### Short task a:
In the forum thread about the JP-30 chuck taper, what Gage Line Diameter did the original poster measure on the spindle?
---------- Extract to read
# Determining the Chuck Taper: Jia Piin JP-30 "Drilling & Milling Machine"



## mattgray_calif (Sep 1, 2021)

Hello everyone, Matt in California, just getting started and looking for some additional guidance.

Picked up my first drilling and milling machine.  But getting started has been quite the challenge.

Someone once told me "If it isn't on Google, then it probably doesn't exist."  Well, this particular Jia Piin JP-30 isn't on Google, and it didn't come with a chuck.

Best as I can tell it seems to accept a MT2 spindle, with a Gage Line Diameter of 0.7370".  While I did not scope it to see if it would accept tang, the total depth appears to be 3.550".  I understand a true MT2 should have Gage Line of 0.700" and 2-15/16" depth. 

Does anyone have addition information on this machine, or can point me in the right direction?  I reached out to Jia Pin (hoping they are the same as Jia Piin), but so far no answer.

Thank you,
Matt


----------



## Ulma Doctor (Sep 1, 2021)

a lot of the smaller machines use MT2 taper, most use a tang to prevent spinning


----------



## Firstram (Sep 1, 2021)

Being a mill/drill shouldn't it have a draw bar?


----------



## Ulma Doctor (Sep 1, 2021)

sorry didn't see mill/drill- 
a drawbar would be best for milling


----------



## Nutfarmer (Sep 1, 2021)

It's easy to check if it's a number 2 Morse taper. Take a known number 2 arbor and apply a thin coat of blue on the shank and see what the contact pattern looks like.


----------



## pontiac428 (Sep 2, 2021)

Hmm, green machine, 3 pulleys/4 sheaves, made in Taiwan, part number JP-30... could it be a Rong Fu RF-30 in disguise?


----------



## mattgray_calif (Sep 2, 2021)
--------------------
### Short task b:
Reproduce the lines of the listing from the line with "Where should I click to: Click the blue" to the line with "Action: (597, 194)", requests included. Multiply every coordinate in the answers by 1.65 and round to whole numbers, rounding halves up.
---------- Records shown
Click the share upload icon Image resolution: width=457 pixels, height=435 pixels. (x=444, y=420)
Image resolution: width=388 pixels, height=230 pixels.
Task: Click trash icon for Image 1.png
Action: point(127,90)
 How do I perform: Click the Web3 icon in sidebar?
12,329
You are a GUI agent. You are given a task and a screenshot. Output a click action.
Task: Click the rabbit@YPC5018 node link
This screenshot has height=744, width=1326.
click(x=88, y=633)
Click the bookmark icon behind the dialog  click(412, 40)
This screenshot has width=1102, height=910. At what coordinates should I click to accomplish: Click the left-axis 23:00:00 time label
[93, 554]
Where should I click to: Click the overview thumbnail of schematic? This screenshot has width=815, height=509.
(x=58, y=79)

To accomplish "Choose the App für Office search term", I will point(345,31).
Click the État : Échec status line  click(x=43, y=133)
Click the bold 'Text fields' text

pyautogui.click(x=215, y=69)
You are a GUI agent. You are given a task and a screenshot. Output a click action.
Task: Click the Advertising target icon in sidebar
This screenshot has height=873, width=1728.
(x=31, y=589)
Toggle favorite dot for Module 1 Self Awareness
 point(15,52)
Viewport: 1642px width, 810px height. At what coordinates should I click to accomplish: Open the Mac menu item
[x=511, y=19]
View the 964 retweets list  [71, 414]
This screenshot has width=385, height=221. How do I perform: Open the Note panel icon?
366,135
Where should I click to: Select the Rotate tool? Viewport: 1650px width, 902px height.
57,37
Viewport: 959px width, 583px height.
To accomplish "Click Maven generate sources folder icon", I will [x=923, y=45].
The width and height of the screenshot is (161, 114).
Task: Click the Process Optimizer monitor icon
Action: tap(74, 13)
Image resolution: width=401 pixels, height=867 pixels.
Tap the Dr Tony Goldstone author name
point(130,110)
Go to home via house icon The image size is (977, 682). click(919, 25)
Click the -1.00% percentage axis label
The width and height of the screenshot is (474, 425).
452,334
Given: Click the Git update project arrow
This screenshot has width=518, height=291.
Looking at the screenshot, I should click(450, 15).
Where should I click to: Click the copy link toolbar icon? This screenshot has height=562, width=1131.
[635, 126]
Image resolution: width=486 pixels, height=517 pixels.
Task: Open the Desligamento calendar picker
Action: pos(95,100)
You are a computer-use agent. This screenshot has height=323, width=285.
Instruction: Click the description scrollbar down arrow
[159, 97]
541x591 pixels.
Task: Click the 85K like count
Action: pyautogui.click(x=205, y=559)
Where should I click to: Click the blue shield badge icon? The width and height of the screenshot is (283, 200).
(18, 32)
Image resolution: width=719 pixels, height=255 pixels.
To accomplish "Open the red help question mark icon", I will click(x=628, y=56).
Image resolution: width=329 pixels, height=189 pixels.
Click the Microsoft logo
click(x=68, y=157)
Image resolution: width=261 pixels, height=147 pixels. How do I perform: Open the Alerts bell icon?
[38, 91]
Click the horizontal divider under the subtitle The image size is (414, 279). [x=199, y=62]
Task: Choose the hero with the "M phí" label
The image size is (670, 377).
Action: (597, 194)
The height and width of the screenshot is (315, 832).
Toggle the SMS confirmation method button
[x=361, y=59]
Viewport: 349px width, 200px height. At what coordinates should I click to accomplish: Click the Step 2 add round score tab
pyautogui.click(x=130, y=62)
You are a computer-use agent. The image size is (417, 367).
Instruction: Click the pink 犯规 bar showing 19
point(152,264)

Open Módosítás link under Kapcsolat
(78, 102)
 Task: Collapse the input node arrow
--------------------
### Written reply a:
0.7370"

### Written reply b:
Where should I click to: Click the blue shield badge icon? The width and height of the screenshot is (283, 200).
(30, 53)
Image resolution: width=719 pixels, height=255 pixels.
To accomplish "Open the red help question mark icon", I will click(x=1036, y=92).
Image resolution: width=329 pixels, height=189 pixels.
Click the Microsoft logo
click(x=112, y=259)
Image resolution: width=261 pixels, height=147 pixels. How do I perform: Open the Alerts bell icon?
[63, 150]
Click the horizontal divider under the subtitle The image size is (414, 279). [x=328, y=102]
Task: Choose the hero with the "M phí" label
The image size is (670, 377).
Action: (985, 320)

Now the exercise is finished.